Rachel Iadicicco (301) 734-3255
Marci Hilt (202) 720-4623
WASHINGTON, Oct. 29, 2008--The U.S. Department of Agriculture's Animal and Plant Health Inspection Service (APHIS) has launched a new biotechnology compliance component to its ePermits system that will allow the agency to initiate, process and track compliance inspections for the field testing of regulated genetically engineered organisms.
The ePermits system is a Web-based tool that allows the electronic filing, processing and tracking of permit applications. The system allows individuals to process permit applications on-line for biotechnology regulatory services' notifications and permits, as well as certain plant protection and quarantine and veterinary services' permits. Submitting applications and receiving permits via the Internet save customers a tremendous amount of time and effort. It also enables APHIS regulatory officials to issue and track permits, reducing delivery time and expense.
The updated system quickly and efficiently imports and processes data, including inspection locations and APHIS inspection reports. Reports of non-compliance discovered through inspections will also be handled electronically through this system improvement.
With these enhancements, APHIS can quickly search compliance history, allowing the agency to more easily identify, track and resolve potential problem areas and compliance incidents. The updated system will greatly enhance overall management of the inspection program while reducing costs. Future planned enhancements include the capability to combine inspection data with real-time weather data to monitor compliance conditions when bad weather strikes.

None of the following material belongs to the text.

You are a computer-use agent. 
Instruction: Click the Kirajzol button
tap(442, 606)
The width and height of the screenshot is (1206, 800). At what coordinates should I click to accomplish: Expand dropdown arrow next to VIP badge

APHIS is responsible for regulating the importation, interstate movement and environmental release of certain genetically engineered organisms. Developers are responsible for following APHIS' regulations for the safe environmental release of genetically engineered organisms, and APHIS ensures compliance with all regulatory requirements through high-quality inspections, comprehensive investigations and prompt enforcement efforts. APHIS is committed to ensuring safety in the development of genetically engineered organisms and continues to strengthen approaches to regulating environmental releases.